Education Policy | Health Economics | Health Policy | Labor Economics | Policy Design, Analysis, and Evaluation

Keywords

electronic cigarette taxation, tobacco regulation, biomarkers, immigration and education, school finance, difference-in-differences

Abstract

This dissertation consists of two essays in applied microeconomics, each examining how individuals and institutions respond to policy changes. Both essays leverage natural experiments and recent advances in difference-in-differences estimation to identify causal effects. Both also speak to a common theme in public policy: the gap between intended and actual consequences of government intervention, and the role that policy design plays in shaping those consequences.

The first essay examines the impact of state-level e-cigarette excise taxes on nicotine and tobacco exposure among adults aged 18 and older.
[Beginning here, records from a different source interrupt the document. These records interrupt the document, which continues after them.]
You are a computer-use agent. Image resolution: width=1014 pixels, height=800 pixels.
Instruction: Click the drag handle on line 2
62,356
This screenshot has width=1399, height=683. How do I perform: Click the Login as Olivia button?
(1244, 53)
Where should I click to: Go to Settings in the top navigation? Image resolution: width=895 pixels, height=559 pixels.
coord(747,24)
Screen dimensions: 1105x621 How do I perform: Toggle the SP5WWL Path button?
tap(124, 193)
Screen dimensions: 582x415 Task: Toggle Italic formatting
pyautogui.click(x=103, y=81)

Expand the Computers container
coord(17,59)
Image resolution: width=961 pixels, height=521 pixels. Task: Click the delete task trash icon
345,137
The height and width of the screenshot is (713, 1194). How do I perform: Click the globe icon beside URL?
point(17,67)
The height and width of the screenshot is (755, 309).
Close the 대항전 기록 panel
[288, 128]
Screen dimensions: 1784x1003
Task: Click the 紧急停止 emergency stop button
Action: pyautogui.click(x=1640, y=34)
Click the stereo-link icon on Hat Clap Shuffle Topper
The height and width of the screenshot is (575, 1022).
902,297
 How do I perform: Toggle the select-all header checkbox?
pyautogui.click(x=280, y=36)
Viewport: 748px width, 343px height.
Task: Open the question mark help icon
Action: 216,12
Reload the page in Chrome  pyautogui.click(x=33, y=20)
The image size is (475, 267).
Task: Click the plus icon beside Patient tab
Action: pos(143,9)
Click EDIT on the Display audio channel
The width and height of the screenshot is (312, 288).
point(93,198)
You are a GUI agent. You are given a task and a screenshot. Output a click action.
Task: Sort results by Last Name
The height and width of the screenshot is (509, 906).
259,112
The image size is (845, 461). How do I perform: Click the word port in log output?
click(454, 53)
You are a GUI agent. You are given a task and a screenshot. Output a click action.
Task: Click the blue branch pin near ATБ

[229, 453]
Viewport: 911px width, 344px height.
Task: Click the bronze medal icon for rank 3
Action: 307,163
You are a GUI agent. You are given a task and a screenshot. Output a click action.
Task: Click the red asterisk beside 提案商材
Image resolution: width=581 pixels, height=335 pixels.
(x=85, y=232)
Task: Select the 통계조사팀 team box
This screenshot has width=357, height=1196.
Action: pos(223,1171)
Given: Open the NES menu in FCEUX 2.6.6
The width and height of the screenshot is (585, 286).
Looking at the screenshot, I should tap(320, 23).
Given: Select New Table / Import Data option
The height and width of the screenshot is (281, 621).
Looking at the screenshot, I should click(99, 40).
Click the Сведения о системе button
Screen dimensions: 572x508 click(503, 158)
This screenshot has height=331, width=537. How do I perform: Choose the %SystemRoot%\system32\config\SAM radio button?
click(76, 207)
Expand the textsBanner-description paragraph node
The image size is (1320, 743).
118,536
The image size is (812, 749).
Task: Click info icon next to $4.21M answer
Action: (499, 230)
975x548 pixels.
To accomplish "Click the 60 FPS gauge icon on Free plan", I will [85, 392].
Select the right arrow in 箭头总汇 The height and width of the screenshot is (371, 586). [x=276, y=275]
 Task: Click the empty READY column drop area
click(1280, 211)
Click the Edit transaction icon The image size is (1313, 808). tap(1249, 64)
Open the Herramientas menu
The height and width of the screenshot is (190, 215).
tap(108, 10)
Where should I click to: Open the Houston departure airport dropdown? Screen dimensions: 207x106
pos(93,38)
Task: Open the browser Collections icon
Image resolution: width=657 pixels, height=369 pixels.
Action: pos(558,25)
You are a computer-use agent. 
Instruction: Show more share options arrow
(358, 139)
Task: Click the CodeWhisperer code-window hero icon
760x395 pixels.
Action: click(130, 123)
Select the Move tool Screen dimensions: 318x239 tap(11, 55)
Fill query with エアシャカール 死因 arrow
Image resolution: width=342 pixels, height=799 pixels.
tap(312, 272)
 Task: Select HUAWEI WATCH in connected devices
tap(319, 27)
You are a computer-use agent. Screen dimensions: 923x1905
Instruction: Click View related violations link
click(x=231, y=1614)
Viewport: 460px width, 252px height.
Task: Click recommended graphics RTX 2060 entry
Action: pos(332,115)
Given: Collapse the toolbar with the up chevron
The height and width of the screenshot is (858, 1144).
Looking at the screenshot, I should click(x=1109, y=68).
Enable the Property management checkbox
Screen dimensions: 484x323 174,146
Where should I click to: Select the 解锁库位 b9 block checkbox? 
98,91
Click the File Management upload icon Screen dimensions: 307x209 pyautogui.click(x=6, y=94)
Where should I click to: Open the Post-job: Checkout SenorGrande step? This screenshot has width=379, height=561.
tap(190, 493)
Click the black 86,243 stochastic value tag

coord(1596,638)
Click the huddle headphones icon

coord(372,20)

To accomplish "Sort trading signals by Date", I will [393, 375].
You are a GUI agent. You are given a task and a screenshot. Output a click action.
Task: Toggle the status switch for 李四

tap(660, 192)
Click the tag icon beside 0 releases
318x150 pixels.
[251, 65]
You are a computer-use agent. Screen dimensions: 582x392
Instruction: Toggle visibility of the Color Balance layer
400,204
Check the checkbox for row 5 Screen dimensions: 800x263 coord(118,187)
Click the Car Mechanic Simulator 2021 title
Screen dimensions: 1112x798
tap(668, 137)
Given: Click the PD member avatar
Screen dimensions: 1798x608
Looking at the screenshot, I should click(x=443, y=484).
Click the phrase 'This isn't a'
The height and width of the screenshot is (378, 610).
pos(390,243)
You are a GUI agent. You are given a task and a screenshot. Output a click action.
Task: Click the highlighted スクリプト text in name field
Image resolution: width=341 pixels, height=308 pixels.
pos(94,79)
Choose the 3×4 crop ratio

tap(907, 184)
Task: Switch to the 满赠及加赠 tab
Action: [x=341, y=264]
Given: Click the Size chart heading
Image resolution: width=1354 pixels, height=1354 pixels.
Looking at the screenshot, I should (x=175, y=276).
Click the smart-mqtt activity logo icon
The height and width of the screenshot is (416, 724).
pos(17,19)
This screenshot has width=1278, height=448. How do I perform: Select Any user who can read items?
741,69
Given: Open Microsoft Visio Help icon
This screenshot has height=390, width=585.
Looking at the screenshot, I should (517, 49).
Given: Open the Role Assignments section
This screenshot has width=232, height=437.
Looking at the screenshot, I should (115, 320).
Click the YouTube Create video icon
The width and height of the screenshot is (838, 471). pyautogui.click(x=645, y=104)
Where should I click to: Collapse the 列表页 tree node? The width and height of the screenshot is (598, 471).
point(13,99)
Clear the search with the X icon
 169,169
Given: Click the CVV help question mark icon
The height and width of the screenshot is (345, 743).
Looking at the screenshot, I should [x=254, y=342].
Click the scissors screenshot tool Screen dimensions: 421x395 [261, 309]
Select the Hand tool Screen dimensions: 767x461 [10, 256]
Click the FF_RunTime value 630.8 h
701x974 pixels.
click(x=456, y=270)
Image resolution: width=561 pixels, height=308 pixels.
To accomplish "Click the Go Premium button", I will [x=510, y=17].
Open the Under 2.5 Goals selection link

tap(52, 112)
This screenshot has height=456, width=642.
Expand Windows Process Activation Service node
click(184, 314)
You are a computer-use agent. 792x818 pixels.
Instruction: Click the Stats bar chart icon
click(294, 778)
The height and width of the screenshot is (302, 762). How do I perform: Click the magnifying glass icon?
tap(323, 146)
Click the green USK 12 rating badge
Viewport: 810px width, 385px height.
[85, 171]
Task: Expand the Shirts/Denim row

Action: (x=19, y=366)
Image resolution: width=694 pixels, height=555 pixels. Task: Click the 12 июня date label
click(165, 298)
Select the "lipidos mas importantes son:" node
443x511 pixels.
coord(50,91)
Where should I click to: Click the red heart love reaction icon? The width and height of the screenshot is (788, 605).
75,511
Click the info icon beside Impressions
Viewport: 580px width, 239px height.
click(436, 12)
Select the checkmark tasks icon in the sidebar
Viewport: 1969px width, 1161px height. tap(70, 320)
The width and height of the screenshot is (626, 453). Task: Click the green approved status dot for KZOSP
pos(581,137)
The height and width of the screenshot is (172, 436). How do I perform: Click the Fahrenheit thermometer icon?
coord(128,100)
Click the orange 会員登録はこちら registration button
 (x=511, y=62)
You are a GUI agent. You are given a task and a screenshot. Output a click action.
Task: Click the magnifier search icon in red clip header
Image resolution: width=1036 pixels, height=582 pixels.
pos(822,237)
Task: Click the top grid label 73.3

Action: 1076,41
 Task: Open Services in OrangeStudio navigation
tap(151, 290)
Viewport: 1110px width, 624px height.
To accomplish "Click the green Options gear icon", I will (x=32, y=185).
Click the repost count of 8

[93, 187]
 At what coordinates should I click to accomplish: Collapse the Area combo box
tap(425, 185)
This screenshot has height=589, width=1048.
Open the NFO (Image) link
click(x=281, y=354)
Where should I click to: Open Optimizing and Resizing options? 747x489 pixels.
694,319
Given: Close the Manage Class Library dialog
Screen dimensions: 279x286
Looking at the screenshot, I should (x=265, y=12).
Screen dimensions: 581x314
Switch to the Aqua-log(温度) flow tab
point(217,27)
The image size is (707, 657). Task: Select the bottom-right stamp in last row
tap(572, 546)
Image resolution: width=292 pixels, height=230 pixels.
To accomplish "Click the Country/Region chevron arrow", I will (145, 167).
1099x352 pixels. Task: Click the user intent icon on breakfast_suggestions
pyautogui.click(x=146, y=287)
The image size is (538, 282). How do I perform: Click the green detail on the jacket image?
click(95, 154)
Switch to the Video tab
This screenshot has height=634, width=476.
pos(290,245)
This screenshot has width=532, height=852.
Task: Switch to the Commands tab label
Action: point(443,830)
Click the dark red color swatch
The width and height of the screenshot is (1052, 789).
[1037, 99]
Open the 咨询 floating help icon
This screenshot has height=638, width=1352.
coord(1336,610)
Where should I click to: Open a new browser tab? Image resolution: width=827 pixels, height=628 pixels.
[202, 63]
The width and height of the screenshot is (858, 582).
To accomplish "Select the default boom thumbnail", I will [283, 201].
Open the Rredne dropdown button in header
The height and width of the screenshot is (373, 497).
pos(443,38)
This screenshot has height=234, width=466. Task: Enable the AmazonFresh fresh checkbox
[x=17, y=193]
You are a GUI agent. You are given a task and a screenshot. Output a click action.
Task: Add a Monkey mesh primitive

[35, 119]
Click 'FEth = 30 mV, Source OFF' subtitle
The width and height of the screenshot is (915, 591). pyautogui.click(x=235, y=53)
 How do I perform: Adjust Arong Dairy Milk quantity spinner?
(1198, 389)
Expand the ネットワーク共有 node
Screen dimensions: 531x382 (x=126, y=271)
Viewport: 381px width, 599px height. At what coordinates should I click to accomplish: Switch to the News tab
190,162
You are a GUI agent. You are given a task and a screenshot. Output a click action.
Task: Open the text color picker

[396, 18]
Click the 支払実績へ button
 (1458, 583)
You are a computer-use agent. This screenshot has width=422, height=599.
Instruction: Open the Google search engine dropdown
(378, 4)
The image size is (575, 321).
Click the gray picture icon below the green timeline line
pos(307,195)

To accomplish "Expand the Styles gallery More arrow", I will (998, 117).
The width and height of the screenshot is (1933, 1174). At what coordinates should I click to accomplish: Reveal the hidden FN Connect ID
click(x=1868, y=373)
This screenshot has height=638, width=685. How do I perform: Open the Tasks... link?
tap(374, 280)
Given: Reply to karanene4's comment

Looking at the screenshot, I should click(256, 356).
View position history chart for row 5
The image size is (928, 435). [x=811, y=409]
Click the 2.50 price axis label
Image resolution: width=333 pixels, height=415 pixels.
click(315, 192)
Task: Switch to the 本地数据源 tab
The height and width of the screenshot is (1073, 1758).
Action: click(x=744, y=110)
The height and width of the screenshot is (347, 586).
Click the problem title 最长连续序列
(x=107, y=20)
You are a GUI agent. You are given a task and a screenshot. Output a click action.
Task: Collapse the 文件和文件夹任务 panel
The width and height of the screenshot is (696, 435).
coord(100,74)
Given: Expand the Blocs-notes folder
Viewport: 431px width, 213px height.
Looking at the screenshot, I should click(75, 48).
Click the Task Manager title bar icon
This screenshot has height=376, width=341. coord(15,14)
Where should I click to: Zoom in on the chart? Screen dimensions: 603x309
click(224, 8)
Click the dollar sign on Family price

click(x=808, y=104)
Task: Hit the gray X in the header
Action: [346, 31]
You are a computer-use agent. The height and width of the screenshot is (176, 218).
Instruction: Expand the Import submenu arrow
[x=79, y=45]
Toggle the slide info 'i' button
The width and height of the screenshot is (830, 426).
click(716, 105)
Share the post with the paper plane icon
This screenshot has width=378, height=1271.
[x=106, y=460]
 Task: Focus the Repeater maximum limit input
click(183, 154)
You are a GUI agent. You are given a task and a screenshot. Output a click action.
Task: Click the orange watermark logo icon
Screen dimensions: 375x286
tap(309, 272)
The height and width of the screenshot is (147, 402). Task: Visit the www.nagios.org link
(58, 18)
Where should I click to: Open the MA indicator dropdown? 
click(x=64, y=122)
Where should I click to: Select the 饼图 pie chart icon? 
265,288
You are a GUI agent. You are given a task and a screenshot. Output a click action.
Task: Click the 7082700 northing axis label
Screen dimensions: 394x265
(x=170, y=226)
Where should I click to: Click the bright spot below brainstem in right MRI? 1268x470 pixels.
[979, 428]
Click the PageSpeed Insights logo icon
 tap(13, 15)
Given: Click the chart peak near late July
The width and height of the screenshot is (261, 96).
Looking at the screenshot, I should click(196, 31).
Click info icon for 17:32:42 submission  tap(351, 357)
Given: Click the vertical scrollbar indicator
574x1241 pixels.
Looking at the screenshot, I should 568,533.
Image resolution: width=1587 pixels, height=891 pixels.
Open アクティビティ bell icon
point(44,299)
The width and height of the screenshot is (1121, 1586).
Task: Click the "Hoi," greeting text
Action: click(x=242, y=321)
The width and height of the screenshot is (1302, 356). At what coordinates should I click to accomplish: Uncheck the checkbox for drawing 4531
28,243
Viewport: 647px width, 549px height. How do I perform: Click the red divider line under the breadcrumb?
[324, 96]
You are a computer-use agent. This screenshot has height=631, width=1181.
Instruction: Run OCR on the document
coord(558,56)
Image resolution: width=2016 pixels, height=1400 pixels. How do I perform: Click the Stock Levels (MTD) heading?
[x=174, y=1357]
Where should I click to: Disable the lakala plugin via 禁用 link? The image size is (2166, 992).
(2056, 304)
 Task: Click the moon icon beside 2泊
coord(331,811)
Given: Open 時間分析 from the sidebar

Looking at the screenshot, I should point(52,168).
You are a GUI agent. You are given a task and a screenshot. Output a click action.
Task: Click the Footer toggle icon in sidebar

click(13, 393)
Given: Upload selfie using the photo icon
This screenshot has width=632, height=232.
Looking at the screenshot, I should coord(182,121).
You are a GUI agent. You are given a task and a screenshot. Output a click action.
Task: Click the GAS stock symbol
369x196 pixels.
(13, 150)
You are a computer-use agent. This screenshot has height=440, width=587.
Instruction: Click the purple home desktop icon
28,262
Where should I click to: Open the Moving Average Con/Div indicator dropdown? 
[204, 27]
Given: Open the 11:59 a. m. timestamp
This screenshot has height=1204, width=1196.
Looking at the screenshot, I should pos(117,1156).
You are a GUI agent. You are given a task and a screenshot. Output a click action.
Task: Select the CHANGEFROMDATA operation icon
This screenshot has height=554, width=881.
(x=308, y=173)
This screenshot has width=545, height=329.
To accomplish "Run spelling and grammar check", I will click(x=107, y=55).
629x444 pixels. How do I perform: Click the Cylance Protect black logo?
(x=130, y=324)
A central contribution is its use of individual-level panel biomarker data from urine samples collected in the Population Assessment of Tobacco and Health (PATH) Study, which provides objective, biochemical measures of exposure that are free from self-reporting bias. Nicotine exposure is measured through urinary cotinine, which captures consumption from any source, while tobacco-specific exposure is measured through urinary NNAL, which reflects exposure to tobacco products but not e-cigarettes. Leveraging the staggered adoption of e-cigarette taxes across U.S. states between 2013 and 2019 and implementing the doubly robust difference-in-differences estimator of Callaway and Sant'Anna (2021), I find that taxation leads to a significant increase in tobacco-specific exposure while overall nicotine exposure remains largely unchanged. These results suggest that taxed e-cigarette users substitute toward combustible tobacco products rather than reducing their overall nicotine consumption. The essay also documents that misrepresentation of tobacco and e-cigarette use in self-reported survey data is substantial, ranging from 5 to 10 percent depending on the product category, reinforcing the value of biomarker-based outcomes for designing and evaluating tobacco policy.

The second essay, coauthored with Kevin Shih, examines the impact of the Texas busing program on New York City (NYC) public schools. Beginning in April 2022, the Governor of Texas initiated a program to transport asylum seekers arriving at the southern border to sanctuary cities, including NYC. Since then, NYC has received more than 200,000 asylum seekers, many of them families with young children, who were placed in homeless shelters and subsequently enrolled in nearby public elementary schools. Exploiting variation in baseline family homeless shelter capacity across school zones as a source of quasi-random variation in migrant exposure, and implementing a difference-in-differences design that compares schools within the same neighborhood, we find that exposed schools experienced significant increases in migrant students, proxied by English Language Learners, Hispanic students, and students in temporary housing, but that domestic students did not experience adverse effects on enrollment, test scores, attendance, or chronic absenteeism. We further document that progressive funding policies buffered schools against resource crowding by expanding English language instruction to accommodate newcomers, leaving pupil-teacher ratios unchanged. This essay speaks more broadly to the role that progressive school finance systems play in shaping the consequences of sudden immigration inflows.